## [WHAT NEEDS TO BE DONE]
Copy the records below exactly as they stand. Leave out the pictures.

[Saved entries]
BEGIN

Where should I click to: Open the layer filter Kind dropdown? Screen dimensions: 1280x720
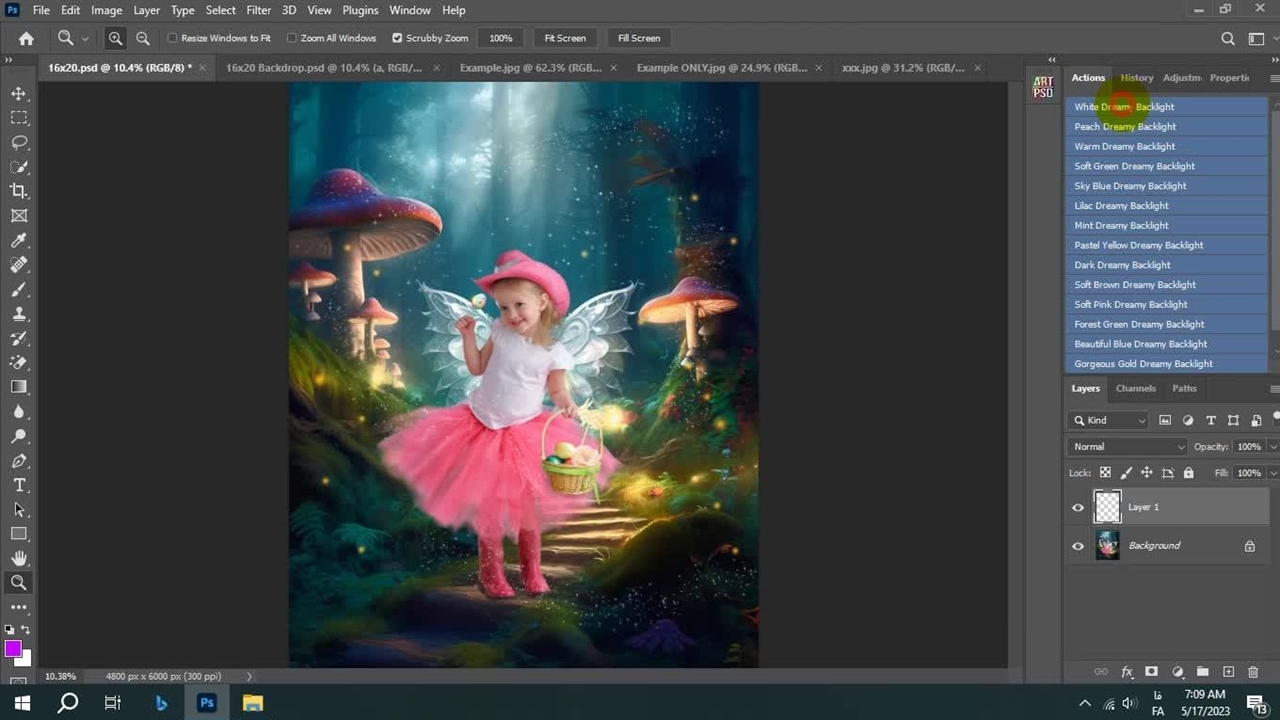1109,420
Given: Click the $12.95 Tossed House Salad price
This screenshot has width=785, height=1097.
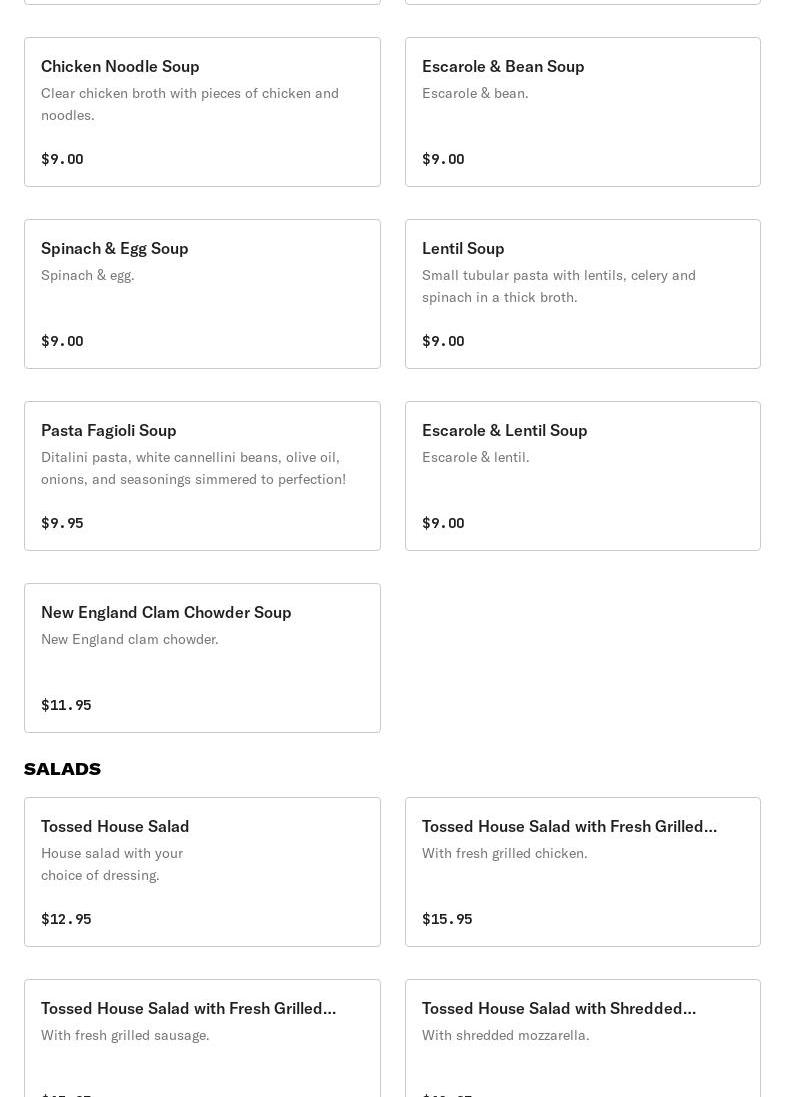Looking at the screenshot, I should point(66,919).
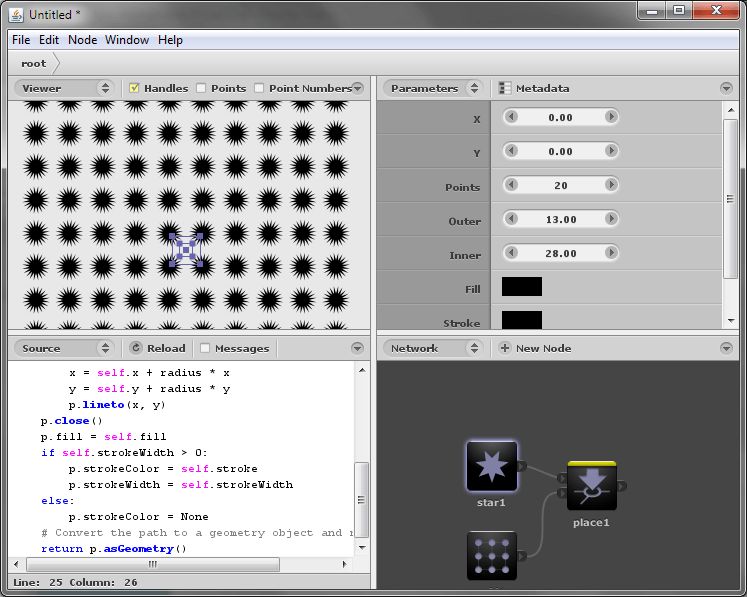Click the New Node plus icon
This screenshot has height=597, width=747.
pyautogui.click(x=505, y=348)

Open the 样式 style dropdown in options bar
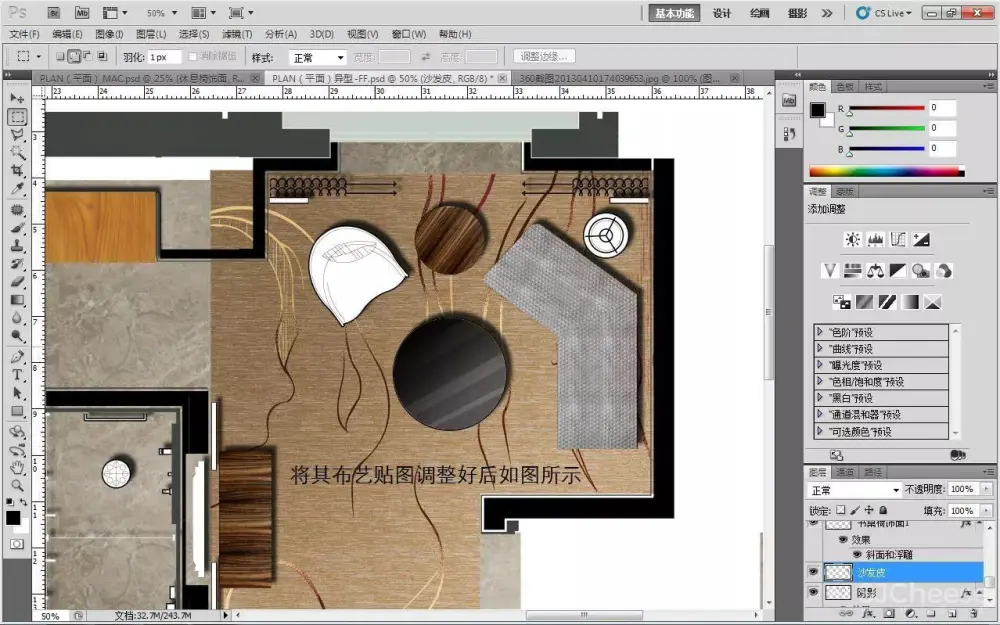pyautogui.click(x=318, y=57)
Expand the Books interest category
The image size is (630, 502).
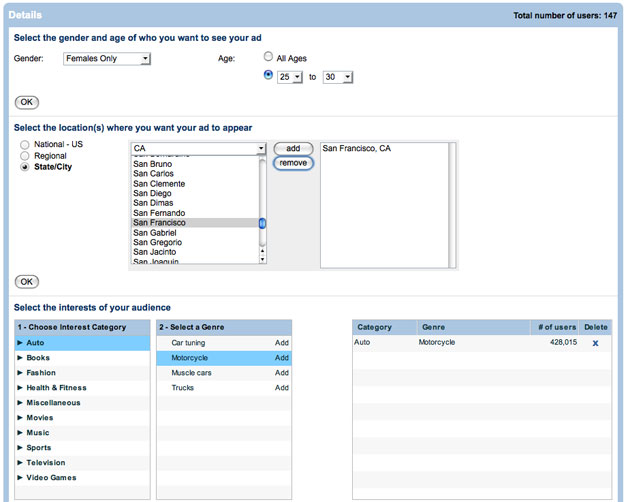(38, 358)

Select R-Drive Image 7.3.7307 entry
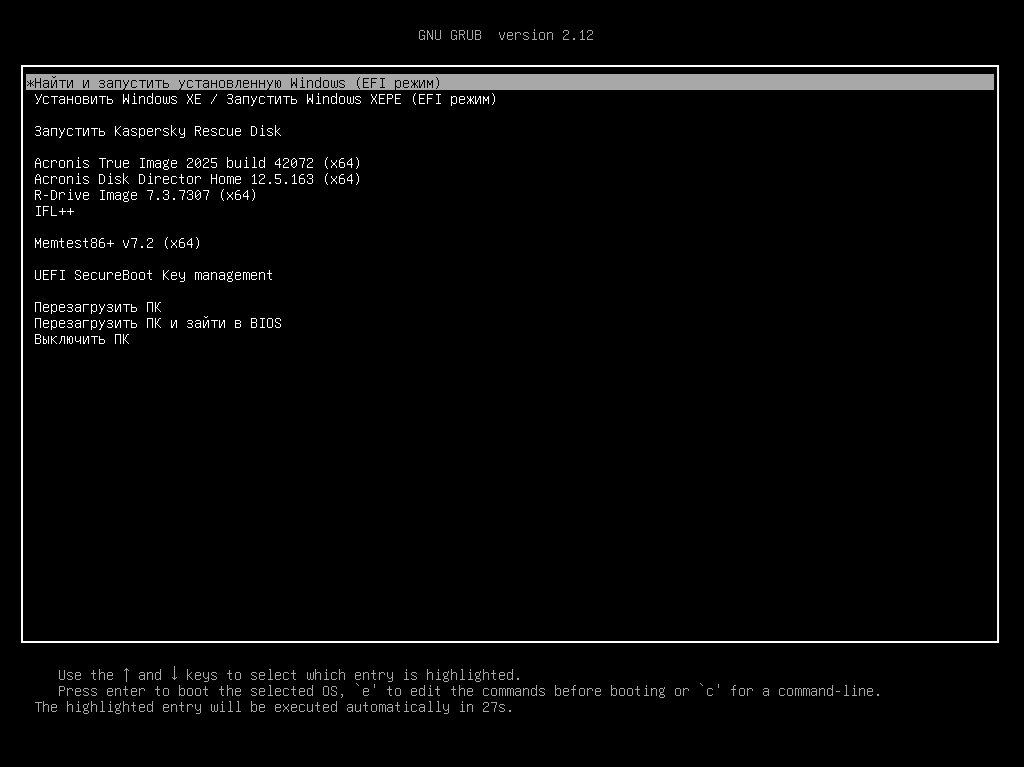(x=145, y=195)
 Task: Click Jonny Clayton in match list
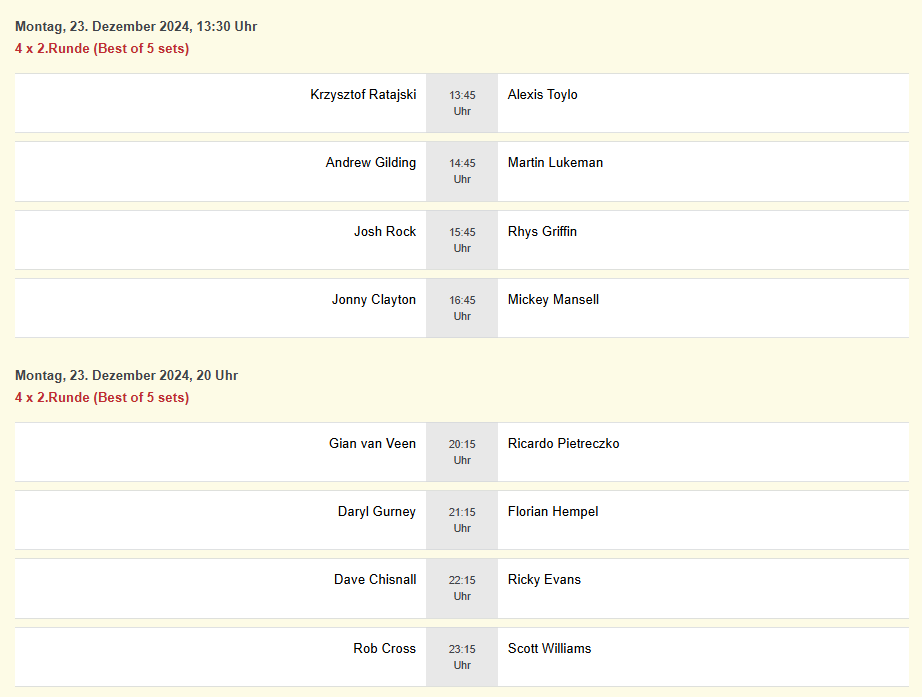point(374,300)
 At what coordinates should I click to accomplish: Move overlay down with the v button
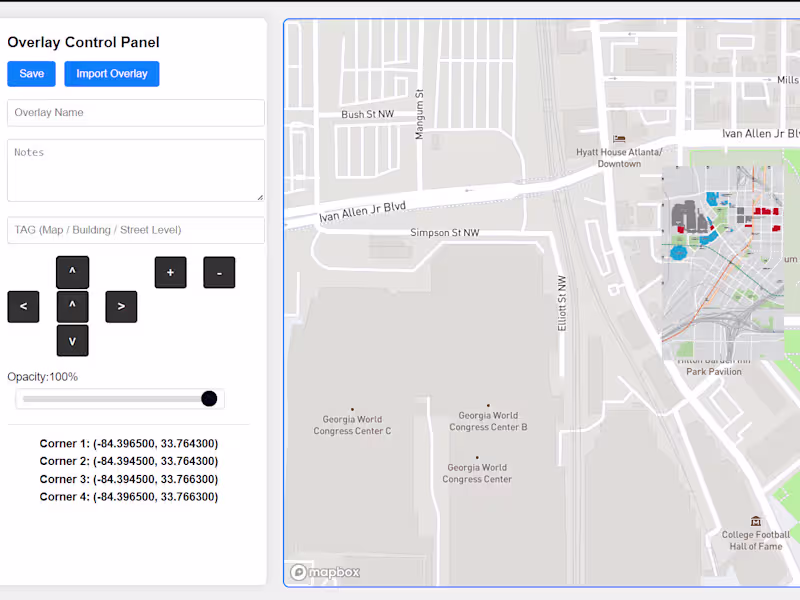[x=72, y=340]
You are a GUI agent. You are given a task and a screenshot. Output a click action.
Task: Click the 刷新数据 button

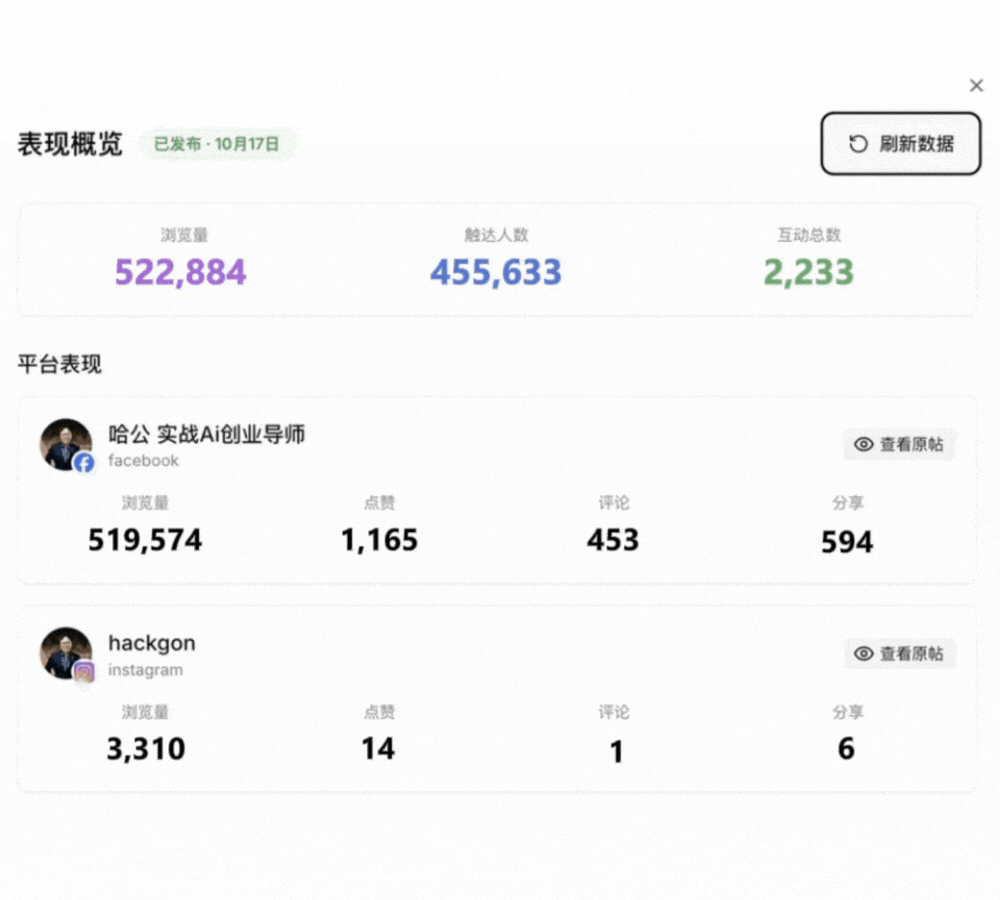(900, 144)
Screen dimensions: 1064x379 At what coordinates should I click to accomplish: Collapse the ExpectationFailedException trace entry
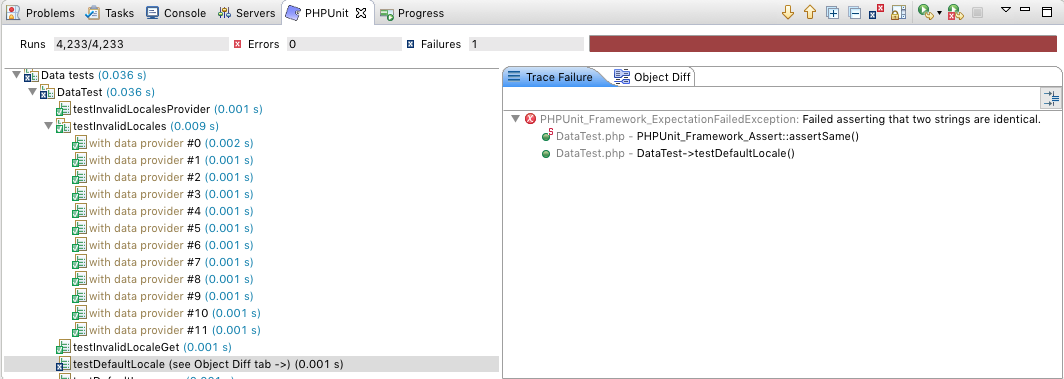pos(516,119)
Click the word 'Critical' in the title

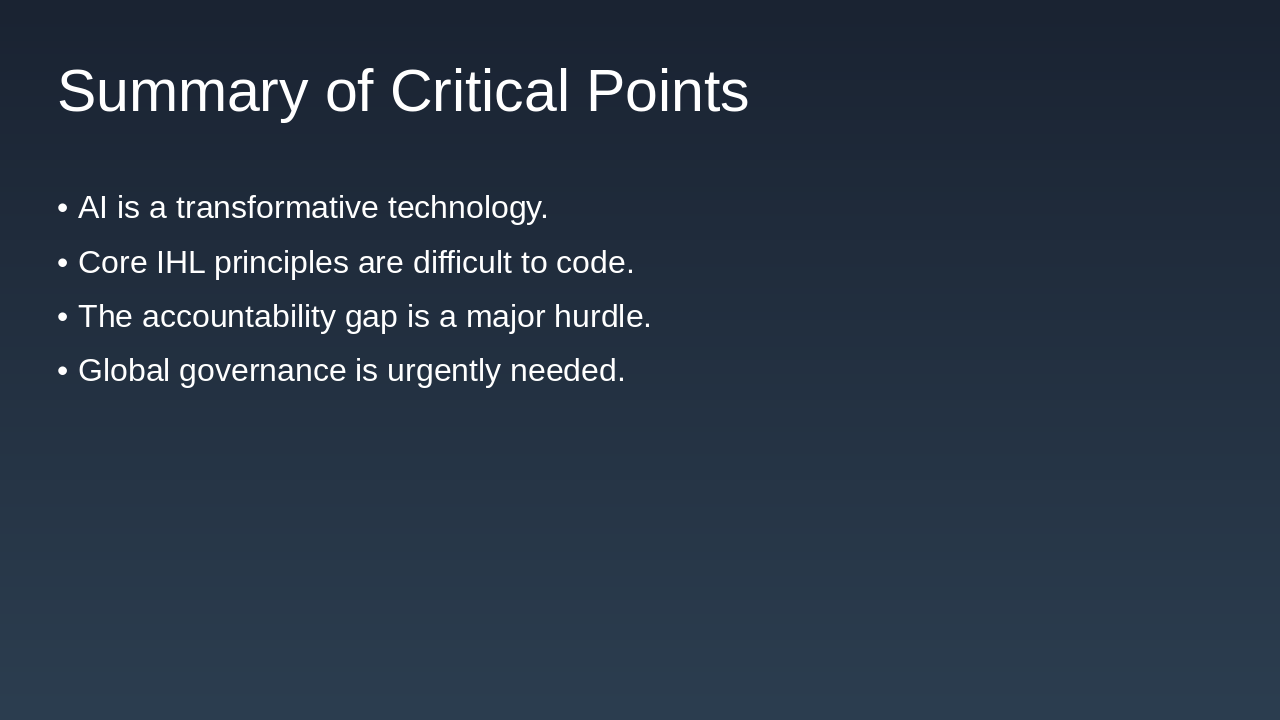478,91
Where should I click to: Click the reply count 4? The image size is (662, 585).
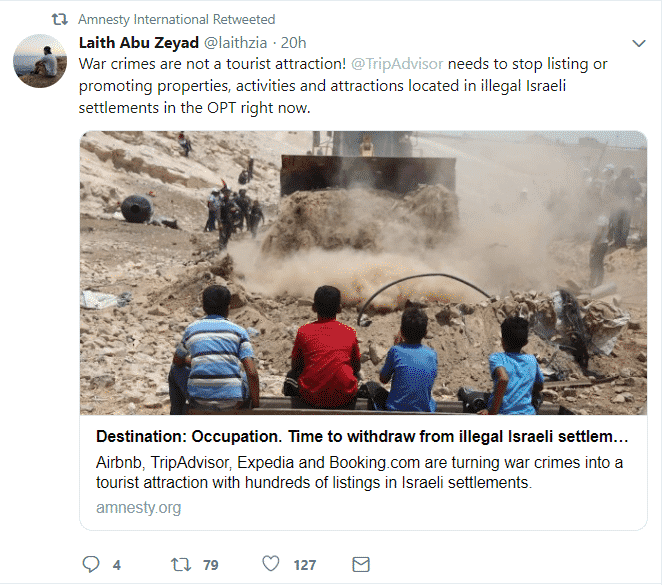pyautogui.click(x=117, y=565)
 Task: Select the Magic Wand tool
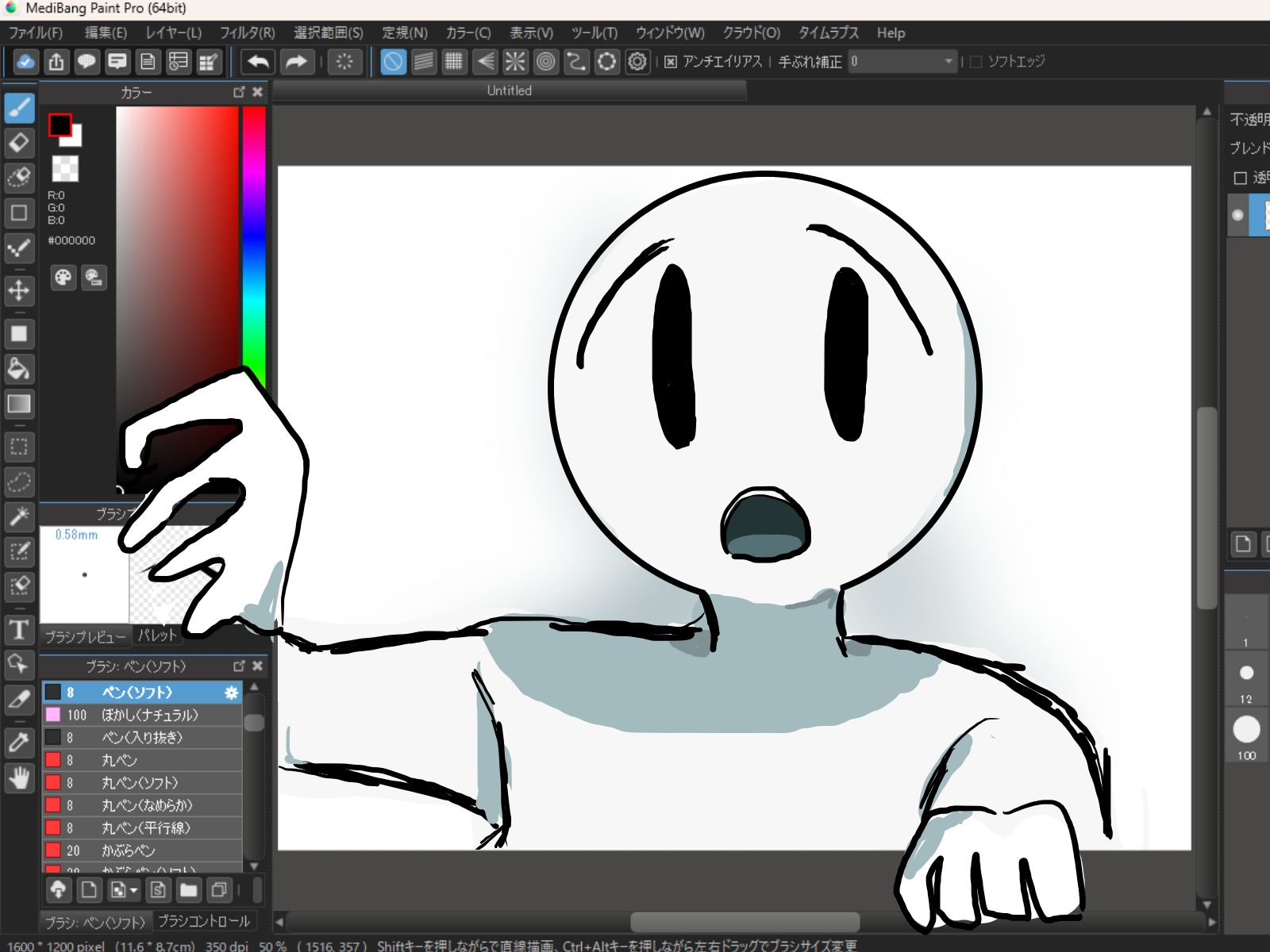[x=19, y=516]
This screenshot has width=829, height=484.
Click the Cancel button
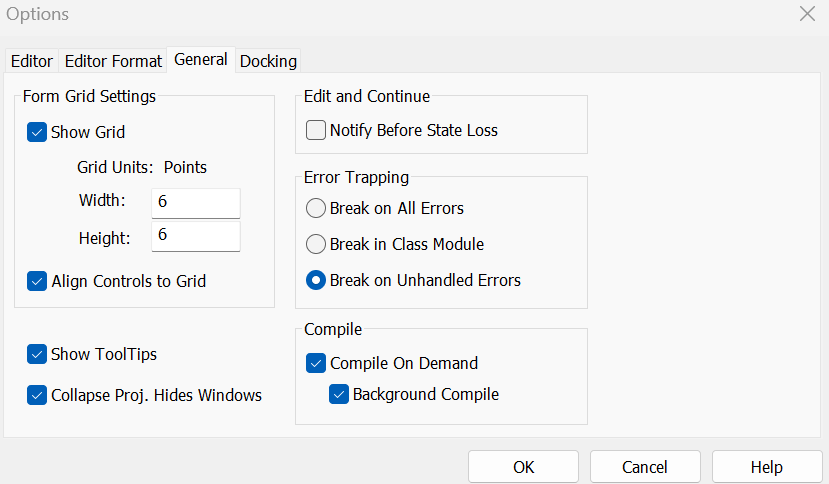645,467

END

## [TASK SOLUTION]
Where should I click to: Open the layer filter Kind dropdown? Screen dimensions: 1280x720
1109,420
Given: Click the $12.95 Tossed House Salad price
This screenshot has width=785, height=1097.
Looking at the screenshot, I should point(66,919).
Click the New Node plus icon
This screenshot has height=597, width=747.
pyautogui.click(x=505, y=348)

Open the 样式 style dropdown in options bar
pyautogui.click(x=318, y=57)
Expand the Books interest category
The image size is (630, 502).
(38, 358)

Select R-Drive Image 7.3.7307 entry
(x=145, y=195)
 Task: Click Jonny Clayton in match list
point(374,300)
 At what coordinates should I click to accomplish: Move overlay down with the v button
[x=72, y=340]
You are a GUI agent. You are given a task and a screenshot. Output a click action.
Task: Click the 刷新数据 button

(900, 144)
Screen dimensions: 1064x379 At what coordinates should I click to accomplish: Collapse the ExpectationFailedException trace entry
pos(516,119)
Click the word 'Critical' in the title

478,91
Where should I click to: Click the reply count 4? The image size is (662, 585).
pyautogui.click(x=117, y=565)
 Task: Select the Magic Wand tool
[x=19, y=516]
This screenshot has width=829, height=484.
Click the Cancel button
645,467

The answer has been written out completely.